Dalam sektor manufaktur, peran sektor pertanian juga relatif belum optimal dalam memenuhi kebutuhan industri, sehingga pelaku usaha masih bergantung pada impor.

Sektor ini juga menjadi salah satu penyebab utama deforestasi. Hal ini mengakibatkan berkurangnya kemampuan ekosistem menyerap produksi karbon yang dihasilkan manusia. Oleh karena itu, dibutuhkan program yang mampu mendorong pengembangan potensi sektor pertanian dan mengatasi persoalan-persoalan di sektor tersebut secara simultan. 

Salah satu usulan program untuk mencapai tujuan tersebut adalah Program Kerja Peremajaan Komoditas Perkebunan (Faisal dan Hasan, 2020). 

Program ini dimaksudkan untuk meremajakan beberapa komoditas pertanian, seperti kelapa sawit, kakao, kopi, dan karet, yang sudah tidak produktif karena tua ataupun rusak dan memberikan cash transfer kepada petani yang melakukan peremajaan tanaman. 

Program ini membawa manfaat karena dapat meningkatkan produksi komoditas perkebunan, meningkatkan penyerapan tenaga kerja, dan memberikan pendapatan tambahan petani.

Peningkatan produktivitas perkebunan tersebut juga akan mendorong sektor manufaktur nasional, termasuk mendukung upaya pemerintah meningkatkan penggunaan bahan bakar biodiesel yang bersumber dari kelapa sawit. Program tersebut juga akan mendorong praktik intensifikasi lahan, sehingga menekan angka deforestasi karena ekstensifikasi lahan. 

Program Peremajaan Komoditas Perkebunan diharapkan mampu menjadi pelengkap dari program Pertanian Cerdas Iklim (Climate Smart Agriculture/CSA) yang telah dikembangkan Kementerian Pertanian. Kegiatan inti dari CSA sendiri berbentuk rehabilitasi lahan bekas tambang untuk pembangunan pertanian dan pengembangan komoditas perkebunan berbasis pertanian organik. 

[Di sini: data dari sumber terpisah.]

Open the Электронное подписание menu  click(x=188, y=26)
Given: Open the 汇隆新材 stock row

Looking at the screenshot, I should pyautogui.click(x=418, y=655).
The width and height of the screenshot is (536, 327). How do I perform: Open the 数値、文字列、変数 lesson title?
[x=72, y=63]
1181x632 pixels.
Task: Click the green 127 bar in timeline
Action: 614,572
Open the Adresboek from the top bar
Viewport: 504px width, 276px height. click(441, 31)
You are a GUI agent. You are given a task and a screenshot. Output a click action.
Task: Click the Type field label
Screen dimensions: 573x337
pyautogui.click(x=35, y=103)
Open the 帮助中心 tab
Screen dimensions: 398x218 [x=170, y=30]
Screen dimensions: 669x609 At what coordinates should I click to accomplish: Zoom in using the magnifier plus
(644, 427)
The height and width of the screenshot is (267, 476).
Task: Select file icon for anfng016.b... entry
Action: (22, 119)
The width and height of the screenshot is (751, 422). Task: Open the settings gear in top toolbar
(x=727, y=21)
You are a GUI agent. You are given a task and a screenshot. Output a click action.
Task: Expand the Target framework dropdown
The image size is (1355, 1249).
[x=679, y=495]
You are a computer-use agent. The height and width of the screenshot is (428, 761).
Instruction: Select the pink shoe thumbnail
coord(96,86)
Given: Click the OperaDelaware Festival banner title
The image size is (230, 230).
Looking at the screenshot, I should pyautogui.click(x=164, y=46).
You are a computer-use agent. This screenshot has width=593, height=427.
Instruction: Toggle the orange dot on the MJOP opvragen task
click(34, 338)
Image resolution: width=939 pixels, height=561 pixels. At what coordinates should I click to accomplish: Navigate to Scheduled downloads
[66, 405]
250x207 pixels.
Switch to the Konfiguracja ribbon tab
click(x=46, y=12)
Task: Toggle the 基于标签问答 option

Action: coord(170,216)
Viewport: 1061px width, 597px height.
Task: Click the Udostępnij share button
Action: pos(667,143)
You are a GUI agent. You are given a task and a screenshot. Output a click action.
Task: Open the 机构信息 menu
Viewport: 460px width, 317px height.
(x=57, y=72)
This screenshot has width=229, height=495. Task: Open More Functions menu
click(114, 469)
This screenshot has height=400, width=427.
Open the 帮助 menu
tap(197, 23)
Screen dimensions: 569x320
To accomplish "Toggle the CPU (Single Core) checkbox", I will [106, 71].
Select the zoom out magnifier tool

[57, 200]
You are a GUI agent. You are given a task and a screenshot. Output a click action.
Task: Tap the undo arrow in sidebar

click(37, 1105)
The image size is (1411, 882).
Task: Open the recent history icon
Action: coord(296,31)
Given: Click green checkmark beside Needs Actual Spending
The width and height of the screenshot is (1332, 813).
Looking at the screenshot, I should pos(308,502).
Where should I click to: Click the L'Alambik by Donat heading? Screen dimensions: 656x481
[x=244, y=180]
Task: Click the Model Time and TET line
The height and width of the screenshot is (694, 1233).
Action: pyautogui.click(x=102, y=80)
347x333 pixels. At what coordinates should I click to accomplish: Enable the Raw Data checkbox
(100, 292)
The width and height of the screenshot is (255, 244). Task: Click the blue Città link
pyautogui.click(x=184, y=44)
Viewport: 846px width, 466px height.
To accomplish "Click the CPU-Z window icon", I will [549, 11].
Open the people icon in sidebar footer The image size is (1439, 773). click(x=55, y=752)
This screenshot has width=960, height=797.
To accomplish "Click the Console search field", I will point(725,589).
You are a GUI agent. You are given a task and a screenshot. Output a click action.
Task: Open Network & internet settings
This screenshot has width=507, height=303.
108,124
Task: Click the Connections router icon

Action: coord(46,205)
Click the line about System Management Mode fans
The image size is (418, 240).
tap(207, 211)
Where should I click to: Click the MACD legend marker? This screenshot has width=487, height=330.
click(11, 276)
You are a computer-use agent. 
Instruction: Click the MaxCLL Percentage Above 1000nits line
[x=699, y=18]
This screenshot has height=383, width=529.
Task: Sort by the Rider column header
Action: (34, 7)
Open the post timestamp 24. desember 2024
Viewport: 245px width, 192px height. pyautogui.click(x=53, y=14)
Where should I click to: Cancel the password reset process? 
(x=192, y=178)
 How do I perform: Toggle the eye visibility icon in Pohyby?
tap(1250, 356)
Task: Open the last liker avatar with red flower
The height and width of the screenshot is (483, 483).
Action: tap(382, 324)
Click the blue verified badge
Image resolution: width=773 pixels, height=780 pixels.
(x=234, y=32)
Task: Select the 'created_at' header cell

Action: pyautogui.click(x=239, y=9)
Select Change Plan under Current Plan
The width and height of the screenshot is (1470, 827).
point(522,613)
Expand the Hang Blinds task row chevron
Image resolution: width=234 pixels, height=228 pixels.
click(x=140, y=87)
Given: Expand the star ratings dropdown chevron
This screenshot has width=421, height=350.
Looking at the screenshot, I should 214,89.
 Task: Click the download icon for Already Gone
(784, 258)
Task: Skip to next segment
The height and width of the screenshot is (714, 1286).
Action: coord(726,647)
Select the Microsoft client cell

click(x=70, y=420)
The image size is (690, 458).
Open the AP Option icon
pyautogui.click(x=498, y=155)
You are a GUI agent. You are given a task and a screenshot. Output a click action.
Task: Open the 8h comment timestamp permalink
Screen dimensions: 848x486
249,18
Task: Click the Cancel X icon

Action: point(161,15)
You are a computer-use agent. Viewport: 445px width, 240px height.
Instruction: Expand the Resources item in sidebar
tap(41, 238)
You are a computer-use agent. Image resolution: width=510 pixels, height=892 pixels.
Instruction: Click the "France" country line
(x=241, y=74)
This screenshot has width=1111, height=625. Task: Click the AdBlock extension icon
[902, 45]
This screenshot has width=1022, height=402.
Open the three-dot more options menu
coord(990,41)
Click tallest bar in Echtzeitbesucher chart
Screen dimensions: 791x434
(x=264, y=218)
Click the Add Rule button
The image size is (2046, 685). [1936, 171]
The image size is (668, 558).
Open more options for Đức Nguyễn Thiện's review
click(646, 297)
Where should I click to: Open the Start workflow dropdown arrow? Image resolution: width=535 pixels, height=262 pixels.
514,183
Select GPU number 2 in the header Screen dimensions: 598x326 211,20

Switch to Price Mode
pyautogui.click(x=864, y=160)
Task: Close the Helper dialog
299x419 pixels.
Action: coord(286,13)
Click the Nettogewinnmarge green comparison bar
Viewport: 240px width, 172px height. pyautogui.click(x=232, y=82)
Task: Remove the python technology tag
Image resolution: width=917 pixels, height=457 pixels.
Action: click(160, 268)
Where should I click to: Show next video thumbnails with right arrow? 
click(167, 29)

Selain itu, CSA juga memiliki kegiatan pendukung berupa penerapan model perkebunan rendah emisi karbon, pemberdayaan masyarakat dalam rangka pencegahan dan pengendalian kebakaran lahan dan kebun, penelitian inovasi dan teknologi sumber daya lahan pertanian untuk mitigasi perubahan iklim, dan lain-lain. 

Maka dari itu, program CSA memiliki manfaat yang sejalan dengan usulan Program Peremajaan Komoditas Perkebunan berupa peningkatan produktivitas dan pendapatan pertanian secara berkelanjutan, adaptasi dan mitigasi perubahan iklim,serta pengurangan emisi gas rumah kaca.